Six Chapters of a Floating Life tells the story of the love between the writer and a young girl. Soon after finding the book, Shen Fuling falls in love with a young American painter, Ruth, who has come to live in Shanghai and so also inhabits a corner of its art world.
The problem for the modern Shen is that the classic book is unfinished. Despite its title, it only has four chapters. If he could find the missing pages, he thinks, he would know what fate has in store for him, and also how best to treat what he quickly realizes is Ruth's deteriorating physical condition.
The Red Thread is thus not only about Six Chapters of a Floating Life -- it also mirrors it. This is a very artificial kind of plot for a novel, consciously contrived and, as it transpires, also meticulously worked out. This is pleasing enough on one level, giving the book the formality of one of the glazed bowls its protagonist offers up for auction. But it works against it being a rollicking good read.

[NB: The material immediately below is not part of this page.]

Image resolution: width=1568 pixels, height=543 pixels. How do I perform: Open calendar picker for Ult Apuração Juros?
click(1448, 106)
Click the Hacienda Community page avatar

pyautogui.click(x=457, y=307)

At one point in the story, Shen has to decide whether or not to stick by his evaluation of some paintings that have been offered the company for sale. The chances are they are the property of the local Deputy Mayor and so the issue is politically sensitive. Shen becomes convinced they're forgeries, but his bosses want him to reverse this opinion so as not to anger a man who could pull the plug on their fast-growing business.
This is a major confrontation, a clash of principles that are close to the heart of the book and leads to Shen deciding to be true to his artistic integrity and resign from his job. Yet the scene occupies only a couple of pages. Surely, you feel, it could have been developed in some more gripping way. But it's not. It's as if the author is reluctant to plunge too deep into his characters' feelings and motives.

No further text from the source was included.